**GIVEN TEXT**:
━━━━━━━━━━━━━━━━━━━━━━━━━━━━━━
‘Once Upon a Time…in Hollywood’ Is Tarantino’s Alternate History Theory of Moviemaking

Once Upon a Time...in Hollywood
Quentin Tarantino
Sony
26 July 2019 (US) / 14 Aug 2019 (UK)

You might have thought Quentin Tarantino would be the last filmmaker to indulge in the lamentable trend of digitally inserting actors into scenes they were not there for. He is not an imitator like J.J. Abrams, but more dedicated cinephilic artist, with both an original voice and a reverence for the craft and its history. You expect nods to this movie or that in Tarantino’s work, but not some Peter Cushing-esque bit of digital grave-robbing. Nevertheless, here Tarantino is in his ninth movie, Once Upon a Time…in Hollywood, slipping Leonardo DiCaprio into a scene from John Sturges’s 1963 film, The Great Escape. Once that line has been crossed for Tarantino, who had previously restricted himself to homage, what’s next? Uma Thurman slotted into Enter the Dragon? Maybe Bradley Cooper into Where Eagles Dare?
━━━━━━━━━━━━━━━━━━━━━━━━━━━━━━
**AVAILABLE DATA**:

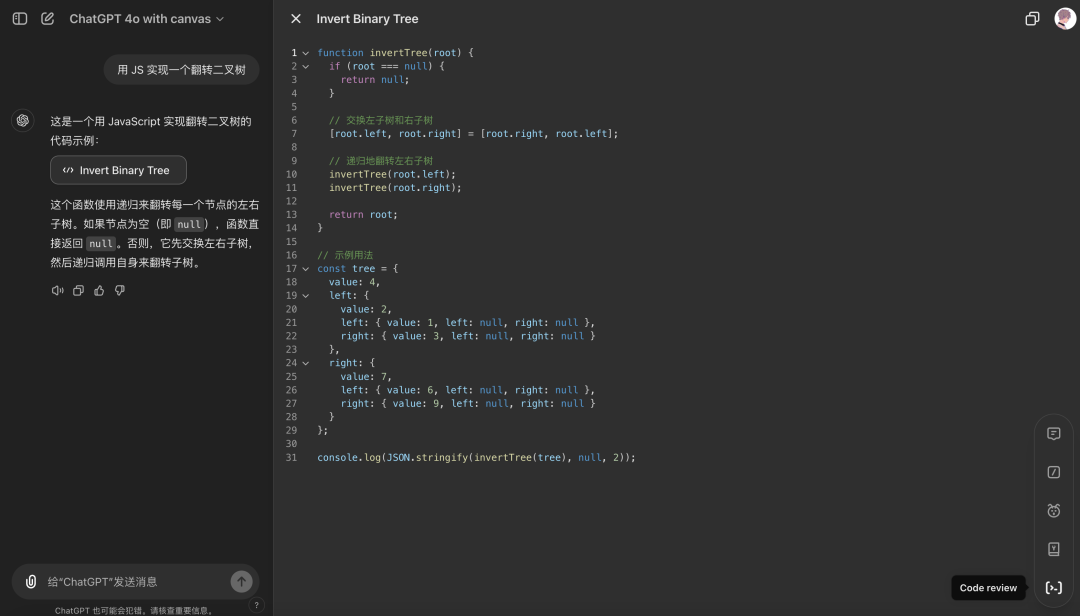Toggle the left sidebar panel
The height and width of the screenshot is (616, 1080).
point(20,19)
━━━━━━━━━━━━━━━━━━━━━━━━━━━━━━
**WHAT IS REQUIRED**:
Proceed with the review of Once Upon a Time…in Hollywood, picking up right after its last sentence. The listing is separate material and has no connection to the review.

**EXERCISE RESPONSE**:
A lot of Once Upon a Time…in Hollywood is spent in dreamland. In large part that is due to its main character, Rick Dalton (Leonardo DiCaprio). Once the star of a 1950’s TV Western, in the changed entertainment landscape of 1969, he’s now scratching out work playing heavies in guest slots on other shows. He’s riddled with fear and suffers the nervous sweats of the insecure drunk who’s worried that maybe he never knew what he was doing anyway, and that somebody is about to find out. At one point, another actor painfully asks Dalton about all the roles he had been up for and didn’t get. Like Steve McQueen’s part in The Great Escape. Dalton tries to change the subject but can’t help but put himself in the movie. His whole life is one big Might Have Been.

That may as well have been the subtitle of the movie, which Tarantino has filled with woulda-coulda-shoulda characters and situations. At Dalton’s side is Cliff Booth (Brad Pitt), war hero, street fighter, and possible wife-murderer. In busier days Cliff was Rick’s stunt double but now makes a living as his driver and gopher. Living next door to Rick on Cielo Drive is Sharon Tate (Margot Robbie), the gleaming ray-of-sunshine starlet with a career just starting to get some juice, thanks in part to her husband Roman Polanski. Everybody has stars in their eyes.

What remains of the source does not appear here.